右下腹部痛(Right Lower Quadrant Pain)シリーズ9 EXPERT COURSE 解答 【症例 RE 43】

魚骨による空腸穿孔.Perforation of jejunum by a fish bone.



図5〜図7の↑は魚骨であろう.遊離ガスは認めないが,図7〜図9で少量だが腹水があり(▲),拡張した小腸は麻痺性イレウスの可能性が高く,魚骨による小腸穿孔と診断できる.手術で魚骨による空腸穿孔が確認された(図A:△).左側に異物による穿孔があるのになぜ主訴と圧痛部位が右側なのか不明である.




文献考察:魚骨による消化管穿孔
1)CTスキャンによって術前に診断した魚骨穿通による腹腔腫瘤の1例
  Author:津田基晴(富山医科薬科大学 第1外科), 鈴木衛, 小山信二, 他
  Source:臨床外科(0386-9857)52巻9号 Page1213-1216(1997.09)
1984年から1996年までに,術前に魚骨による消化管穿通または穿孔と診断された症例は27例で,CTスキャンが施行された22例全例で肉芽腫内に針状の石灰化像を認め,腹部エコーが施行された16例中魚骨が確認されたのは11例(69%)であった.
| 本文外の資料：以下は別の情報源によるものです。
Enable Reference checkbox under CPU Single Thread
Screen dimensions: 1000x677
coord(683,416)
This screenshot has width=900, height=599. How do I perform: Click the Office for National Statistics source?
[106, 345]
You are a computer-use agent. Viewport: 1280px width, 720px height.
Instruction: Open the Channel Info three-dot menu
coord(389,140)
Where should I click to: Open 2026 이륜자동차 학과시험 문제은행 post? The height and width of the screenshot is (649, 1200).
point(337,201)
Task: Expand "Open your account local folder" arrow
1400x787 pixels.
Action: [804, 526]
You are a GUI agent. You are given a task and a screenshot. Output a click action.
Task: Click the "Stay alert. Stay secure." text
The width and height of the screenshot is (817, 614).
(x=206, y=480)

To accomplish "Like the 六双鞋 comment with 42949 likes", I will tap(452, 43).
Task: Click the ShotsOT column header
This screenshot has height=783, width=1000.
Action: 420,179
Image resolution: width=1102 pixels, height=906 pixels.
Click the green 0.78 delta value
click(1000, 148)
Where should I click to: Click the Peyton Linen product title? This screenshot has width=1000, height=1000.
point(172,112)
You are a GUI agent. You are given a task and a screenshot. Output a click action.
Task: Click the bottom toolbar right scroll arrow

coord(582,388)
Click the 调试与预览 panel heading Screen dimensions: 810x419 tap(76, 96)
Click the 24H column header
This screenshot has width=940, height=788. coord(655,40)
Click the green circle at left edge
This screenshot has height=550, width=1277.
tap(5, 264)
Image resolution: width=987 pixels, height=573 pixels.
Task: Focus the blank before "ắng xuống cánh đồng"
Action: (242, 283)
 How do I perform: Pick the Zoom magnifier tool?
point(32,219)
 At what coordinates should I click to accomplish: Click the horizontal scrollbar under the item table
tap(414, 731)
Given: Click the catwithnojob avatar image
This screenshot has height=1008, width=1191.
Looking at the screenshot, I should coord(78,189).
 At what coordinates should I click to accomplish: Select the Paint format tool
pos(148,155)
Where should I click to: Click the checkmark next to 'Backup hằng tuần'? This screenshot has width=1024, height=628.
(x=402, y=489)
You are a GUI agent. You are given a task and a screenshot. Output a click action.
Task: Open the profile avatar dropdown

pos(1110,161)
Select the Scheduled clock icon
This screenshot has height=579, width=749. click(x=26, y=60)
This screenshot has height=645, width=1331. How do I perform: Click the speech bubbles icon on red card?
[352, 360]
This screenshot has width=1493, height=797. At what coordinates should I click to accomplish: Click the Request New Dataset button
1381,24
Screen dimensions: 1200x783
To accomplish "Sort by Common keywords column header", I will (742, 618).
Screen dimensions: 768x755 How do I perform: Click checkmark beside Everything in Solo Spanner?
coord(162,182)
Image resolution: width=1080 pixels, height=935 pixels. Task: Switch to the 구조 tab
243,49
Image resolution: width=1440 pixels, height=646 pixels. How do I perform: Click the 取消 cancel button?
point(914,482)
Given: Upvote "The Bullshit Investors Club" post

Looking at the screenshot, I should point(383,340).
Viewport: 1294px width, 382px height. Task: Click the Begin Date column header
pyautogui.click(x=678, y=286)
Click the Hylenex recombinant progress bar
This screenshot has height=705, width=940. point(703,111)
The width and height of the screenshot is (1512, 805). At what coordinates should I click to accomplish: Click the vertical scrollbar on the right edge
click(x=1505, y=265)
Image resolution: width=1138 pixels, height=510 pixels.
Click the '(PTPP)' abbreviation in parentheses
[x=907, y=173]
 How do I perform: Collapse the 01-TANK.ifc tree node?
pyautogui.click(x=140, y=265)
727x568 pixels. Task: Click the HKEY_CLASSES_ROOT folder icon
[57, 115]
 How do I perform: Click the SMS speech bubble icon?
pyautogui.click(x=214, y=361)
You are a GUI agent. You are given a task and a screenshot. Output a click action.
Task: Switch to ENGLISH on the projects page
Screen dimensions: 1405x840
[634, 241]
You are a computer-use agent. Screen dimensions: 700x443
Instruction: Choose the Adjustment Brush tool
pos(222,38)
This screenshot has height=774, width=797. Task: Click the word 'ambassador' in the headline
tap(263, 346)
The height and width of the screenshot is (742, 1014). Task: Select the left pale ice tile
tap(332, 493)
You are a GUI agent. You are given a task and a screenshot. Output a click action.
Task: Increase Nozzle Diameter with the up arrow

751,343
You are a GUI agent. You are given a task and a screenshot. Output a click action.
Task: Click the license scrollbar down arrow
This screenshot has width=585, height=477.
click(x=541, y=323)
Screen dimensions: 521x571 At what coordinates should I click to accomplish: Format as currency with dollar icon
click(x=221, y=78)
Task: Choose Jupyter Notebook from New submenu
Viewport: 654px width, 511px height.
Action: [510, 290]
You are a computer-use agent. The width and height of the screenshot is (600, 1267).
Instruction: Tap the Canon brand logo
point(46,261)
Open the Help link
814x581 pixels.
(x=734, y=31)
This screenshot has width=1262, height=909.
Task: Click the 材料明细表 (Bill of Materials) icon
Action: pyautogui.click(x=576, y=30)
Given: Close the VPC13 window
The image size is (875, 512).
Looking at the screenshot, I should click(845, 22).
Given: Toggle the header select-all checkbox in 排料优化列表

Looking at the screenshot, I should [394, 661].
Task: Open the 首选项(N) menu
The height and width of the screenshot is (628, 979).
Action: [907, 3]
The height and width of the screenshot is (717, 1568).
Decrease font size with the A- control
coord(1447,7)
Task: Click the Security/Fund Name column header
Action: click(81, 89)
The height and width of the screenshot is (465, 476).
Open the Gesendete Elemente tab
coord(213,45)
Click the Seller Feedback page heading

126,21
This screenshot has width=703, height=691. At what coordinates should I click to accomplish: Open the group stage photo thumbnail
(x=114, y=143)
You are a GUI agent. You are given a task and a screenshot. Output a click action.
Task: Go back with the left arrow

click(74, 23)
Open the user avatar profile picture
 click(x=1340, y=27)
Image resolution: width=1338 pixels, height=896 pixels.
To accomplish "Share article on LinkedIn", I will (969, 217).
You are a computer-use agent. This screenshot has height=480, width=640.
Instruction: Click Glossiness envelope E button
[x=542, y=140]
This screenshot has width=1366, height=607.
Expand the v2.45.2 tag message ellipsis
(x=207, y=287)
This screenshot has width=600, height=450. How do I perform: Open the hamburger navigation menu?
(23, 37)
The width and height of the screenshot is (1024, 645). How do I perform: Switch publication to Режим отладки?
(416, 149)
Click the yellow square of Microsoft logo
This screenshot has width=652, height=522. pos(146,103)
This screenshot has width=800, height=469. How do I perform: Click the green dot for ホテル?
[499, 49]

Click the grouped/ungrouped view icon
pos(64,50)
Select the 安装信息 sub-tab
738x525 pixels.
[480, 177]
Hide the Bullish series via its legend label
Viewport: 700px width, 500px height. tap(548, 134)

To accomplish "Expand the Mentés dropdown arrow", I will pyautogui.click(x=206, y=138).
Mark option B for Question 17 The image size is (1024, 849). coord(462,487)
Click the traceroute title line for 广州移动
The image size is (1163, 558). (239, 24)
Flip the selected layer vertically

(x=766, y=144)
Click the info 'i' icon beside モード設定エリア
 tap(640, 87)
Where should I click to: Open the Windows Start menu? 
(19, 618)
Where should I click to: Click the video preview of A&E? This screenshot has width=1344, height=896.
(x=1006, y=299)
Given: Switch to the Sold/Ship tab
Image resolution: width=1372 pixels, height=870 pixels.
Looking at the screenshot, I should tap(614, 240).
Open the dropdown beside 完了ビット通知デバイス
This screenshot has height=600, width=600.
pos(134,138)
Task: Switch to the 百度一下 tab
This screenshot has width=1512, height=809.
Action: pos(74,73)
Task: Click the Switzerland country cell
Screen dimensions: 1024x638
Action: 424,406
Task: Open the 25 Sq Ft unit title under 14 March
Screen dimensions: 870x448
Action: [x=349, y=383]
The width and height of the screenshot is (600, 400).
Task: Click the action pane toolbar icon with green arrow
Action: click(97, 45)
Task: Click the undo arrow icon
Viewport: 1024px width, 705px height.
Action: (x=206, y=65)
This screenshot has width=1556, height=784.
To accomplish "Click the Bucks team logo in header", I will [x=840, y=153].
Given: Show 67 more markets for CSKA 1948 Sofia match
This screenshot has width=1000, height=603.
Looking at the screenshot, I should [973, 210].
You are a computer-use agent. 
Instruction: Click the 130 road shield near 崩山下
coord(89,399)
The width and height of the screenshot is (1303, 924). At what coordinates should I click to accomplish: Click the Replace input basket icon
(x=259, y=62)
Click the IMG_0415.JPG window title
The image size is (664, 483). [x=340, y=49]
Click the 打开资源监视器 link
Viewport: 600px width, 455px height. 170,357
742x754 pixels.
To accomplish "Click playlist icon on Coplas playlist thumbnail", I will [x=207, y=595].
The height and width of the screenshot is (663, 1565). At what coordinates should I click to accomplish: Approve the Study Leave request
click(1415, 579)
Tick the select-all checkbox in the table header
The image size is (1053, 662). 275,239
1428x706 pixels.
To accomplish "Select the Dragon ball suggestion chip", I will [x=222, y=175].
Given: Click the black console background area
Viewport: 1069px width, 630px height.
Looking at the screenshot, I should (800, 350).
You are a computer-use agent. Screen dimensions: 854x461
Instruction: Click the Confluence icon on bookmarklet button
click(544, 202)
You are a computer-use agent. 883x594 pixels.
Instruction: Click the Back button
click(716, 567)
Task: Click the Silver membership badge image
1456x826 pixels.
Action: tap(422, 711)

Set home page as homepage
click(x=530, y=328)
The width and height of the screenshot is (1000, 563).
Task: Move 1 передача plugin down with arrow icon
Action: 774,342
2)術前診断が可能であった魚骨による腹腔内炎症性腫瘤の1例
  Author:竹元伸之(東埼玉総合病院), 山本宏, 甲斐敏弘, 椎名良直, 岡田晋一郎, 関口勝也, 宮田道夫
  Source:日本臨床外科学会雑誌(1345-2843)61巻5号 Page1293-1298(2000.05)
  Abstract:69歳女.左下腹部痛を主訴に受診,腹部所見では同部位に径10cm大の圧痛を伴う表面平滑・弾性硬の腹部腫瘤を触知した.入院時白血球数10,900/mm3,CRP2.60mg/dlと炎症所見を認めた.USでは消化管と連続した境界不明瞭なlow echoが描出され,またCTでは石灰化を伴う線状陰影を有する腫瘤像を認めた.問診では確診は得られなかったが検査所見と合わせ,魚骨による腹腔内炎症性腫瘤を最も疑った.下部消化管造影では,横行結腸左側・S状結腸右側の両方に約5cmの壁外性圧排像を認めた.開腹所見で腫瘤は術前の画像診断の如く両結腸に挟まれて存在し,腫瘤を含めた切除を施行した.摘出腫瘤は一部膿を含み,内部に長径2.5cmの魚骨を認めた.
追記:術前に画像診断で魚骨が同定された本邦報告例は31例と少なく,診断方法はCTが88%,腹部エコーが42%,両者で魚骨が描出されたのは30%であった.